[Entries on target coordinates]

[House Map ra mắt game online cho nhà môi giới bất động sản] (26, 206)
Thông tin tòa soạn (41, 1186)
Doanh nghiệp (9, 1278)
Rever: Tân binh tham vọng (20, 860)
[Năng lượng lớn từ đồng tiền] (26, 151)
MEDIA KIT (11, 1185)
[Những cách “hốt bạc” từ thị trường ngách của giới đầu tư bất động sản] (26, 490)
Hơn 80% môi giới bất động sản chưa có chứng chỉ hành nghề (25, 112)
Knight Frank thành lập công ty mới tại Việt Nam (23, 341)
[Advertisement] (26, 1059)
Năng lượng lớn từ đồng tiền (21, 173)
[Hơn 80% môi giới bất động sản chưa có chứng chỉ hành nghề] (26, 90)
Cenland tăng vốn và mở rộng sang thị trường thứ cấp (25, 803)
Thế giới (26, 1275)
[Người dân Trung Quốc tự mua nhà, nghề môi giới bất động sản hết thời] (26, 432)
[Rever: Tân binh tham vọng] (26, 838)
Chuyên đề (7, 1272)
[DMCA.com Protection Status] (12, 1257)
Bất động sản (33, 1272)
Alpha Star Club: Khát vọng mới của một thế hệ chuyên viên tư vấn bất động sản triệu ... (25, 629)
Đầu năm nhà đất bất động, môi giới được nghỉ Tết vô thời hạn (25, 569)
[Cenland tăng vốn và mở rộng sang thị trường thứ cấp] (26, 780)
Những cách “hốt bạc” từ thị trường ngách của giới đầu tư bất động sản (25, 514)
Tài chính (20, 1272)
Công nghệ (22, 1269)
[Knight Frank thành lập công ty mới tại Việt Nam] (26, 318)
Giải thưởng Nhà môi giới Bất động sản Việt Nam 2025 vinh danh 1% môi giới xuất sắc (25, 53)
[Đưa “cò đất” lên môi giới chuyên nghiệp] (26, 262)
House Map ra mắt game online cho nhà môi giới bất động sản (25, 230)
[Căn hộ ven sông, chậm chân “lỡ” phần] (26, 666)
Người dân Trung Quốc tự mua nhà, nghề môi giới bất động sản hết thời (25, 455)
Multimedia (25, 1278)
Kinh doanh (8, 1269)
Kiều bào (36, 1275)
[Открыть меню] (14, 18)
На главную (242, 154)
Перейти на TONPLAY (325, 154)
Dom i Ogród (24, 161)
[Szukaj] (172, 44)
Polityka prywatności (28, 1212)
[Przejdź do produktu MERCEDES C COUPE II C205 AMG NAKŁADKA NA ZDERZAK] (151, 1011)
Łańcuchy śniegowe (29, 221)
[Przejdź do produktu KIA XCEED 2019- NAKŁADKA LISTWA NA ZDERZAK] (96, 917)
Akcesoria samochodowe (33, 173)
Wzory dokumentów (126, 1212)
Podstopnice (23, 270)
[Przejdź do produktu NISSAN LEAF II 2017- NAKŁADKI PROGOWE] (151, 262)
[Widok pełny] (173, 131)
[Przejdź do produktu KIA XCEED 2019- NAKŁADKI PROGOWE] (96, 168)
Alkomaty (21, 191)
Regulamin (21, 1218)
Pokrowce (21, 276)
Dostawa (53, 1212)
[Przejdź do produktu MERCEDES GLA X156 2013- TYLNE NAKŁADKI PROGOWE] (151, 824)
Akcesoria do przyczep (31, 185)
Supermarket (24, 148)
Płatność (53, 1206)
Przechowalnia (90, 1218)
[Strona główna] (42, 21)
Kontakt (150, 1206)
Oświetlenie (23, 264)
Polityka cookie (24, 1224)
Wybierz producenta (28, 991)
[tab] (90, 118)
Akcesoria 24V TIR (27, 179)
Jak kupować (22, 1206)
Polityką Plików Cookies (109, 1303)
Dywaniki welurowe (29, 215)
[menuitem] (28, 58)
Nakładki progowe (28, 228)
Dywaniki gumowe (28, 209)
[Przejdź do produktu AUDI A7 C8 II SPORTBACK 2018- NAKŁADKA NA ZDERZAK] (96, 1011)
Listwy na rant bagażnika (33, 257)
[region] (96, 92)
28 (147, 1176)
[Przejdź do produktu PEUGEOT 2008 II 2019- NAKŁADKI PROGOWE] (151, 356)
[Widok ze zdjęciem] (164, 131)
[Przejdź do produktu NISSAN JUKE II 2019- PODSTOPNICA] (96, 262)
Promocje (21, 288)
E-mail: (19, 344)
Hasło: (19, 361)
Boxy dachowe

• [What is needed]: Rewrite all of the items above, putting "Zobacz produkt" wherever "Przejdź do produktu" appears. Leave everything else unchanged.

• [Final result]:
[House Map ra mắt game online cho nhà môi giới bất động sản] (26, 206)
Thông tin tòa soạn (41, 1186)
Doanh nghiệp (9, 1278)
Rever: Tân binh tham vọng (20, 860)
[Năng lượng lớn từ đồng tiền] (26, 151)
MEDIA KIT (11, 1185)
[Những cách “hốt bạc” từ thị trường ngách của giới đầu tư bất động sản] (26, 490)
Hơn 80% môi giới bất động sản chưa có chứng chỉ hành nghề (25, 112)
Knight Frank thành lập công ty mới tại Việt Nam (23, 341)
[Advertisement] (26, 1059)
Năng lượng lớn từ đồng tiền (21, 173)
[Hơn 80% môi giới bất động sản chưa có chứng chỉ hành nghề] (26, 90)
Cenland tăng vốn và mở rộng sang thị trường thứ cấp (25, 803)
Thế giới (26, 1275)
[Người dân Trung Quốc tự mua nhà, nghề môi giới bất động sản hết thời] (26, 432)
[Rever: Tân binh tham vọng] (26, 838)
Chuyên đề (7, 1272)
[DMCA.com Protection Status] (12, 1257)
Bất động sản (33, 1272)
Alpha Star Club: Khát vọng mới của một thế hệ chuyên viên tư vấn bất động sản triệu ... (25, 629)
Đầu năm nhà đất bất động, môi giới được nghỉ Tết vô thời hạn (25, 569)
[Cenland tăng vốn và mở rộng sang thị trường thứ cấp] (26, 780)
Những cách “hốt bạc” từ thị trường ngách của giới đầu tư bất động sản (25, 514)
Tài chính (20, 1272)
Công nghệ (22, 1269)
[Knight Frank thành lập công ty mới tại Việt Nam] (26, 318)
Giải thưởng Nhà môi giới Bất động sản Việt Nam 2025 vinh danh 1% môi giới xuất sắc (25, 53)
[Đưa “cò đất” lên môi giới chuyên nghiệp] (26, 262)
House Map ra mắt game online cho nhà môi giới bất động sản (25, 230)
[Căn hộ ven sông, chậm chân “lỡ” phần] (26, 666)
Người dân Trung Quốc tự mua nhà, nghề môi giới bất động sản hết thời (25, 455)
Multimedia (25, 1278)
Kinh doanh (8, 1269)
Kiều bào (36, 1275)
[Открыть меню] (14, 18)
На главную (242, 154)
Перейти на TONPLAY (325, 154)
Dom i Ogród (24, 161)
[Szukaj] (172, 44)
Polityka prywatności (28, 1212)
[Zobacz produkt MERCEDES C COUPE II C205 AMG NAKŁADKA NA ZDERZAK] (151, 1011)
Łańcuchy śniegowe (29, 221)
[Zobacz produkt KIA XCEED 2019- NAKŁADKA LISTWA NA ZDERZAK] (96, 917)
Akcesoria samochodowe (33, 173)
Wzory dokumentów (126, 1212)
Podstopnice (23, 270)
[Zobacz produkt NISSAN LEAF II 2017- NAKŁADKI PROGOWE] (151, 262)
[Widok pełny] (173, 131)
[Zobacz produkt KIA XCEED 2019- NAKŁADKI PROGOWE] (96, 168)
Alkomaty (21, 191)
Regulamin (21, 1218)
Pokrowce (21, 276)
Dostawa (53, 1212)
[Zobacz produkt MERCEDES GLA X156 2013- TYLNE NAKŁADKI PROGOWE] (151, 824)
Akcesoria do przyczep (31, 185)
Supermarket (24, 148)
Płatność (53, 1206)
Przechowalnia (90, 1218)
[Strona główna] (42, 21)
Kontakt (150, 1206)
Oświetlenie (23, 264)
Polityka cookie (24, 1224)
Wybierz producenta (28, 991)
[tab] (90, 118)
Akcesoria 24V TIR (27, 179)
Jak kupować (22, 1206)
Polityką Plików Cookies (109, 1303)
Dywaniki welurowe (29, 215)
[menuitem] (28, 58)
Nakładki progowe (28, 228)
Dywaniki gumowe (28, 209)
[Zobacz produkt AUDI A7 C8 II SPORTBACK 2018- NAKŁADKA NA ZDERZAK] (96, 1011)
Listwy na rant bagażnika (33, 257)
[region] (96, 92)
28 (147, 1176)
[Zobacz produkt PEUGEOT 2008 II 2019- NAKŁADKI PROGOWE] (151, 356)
[Widok ze zdjęciem] (164, 131)
[Zobacz produkt NISSAN JUKE II 2019- PODSTOPNICA] (96, 262)
Promocje (21, 288)
E-mail: (19, 344)
Hasło: (19, 361)
Boxy dachowe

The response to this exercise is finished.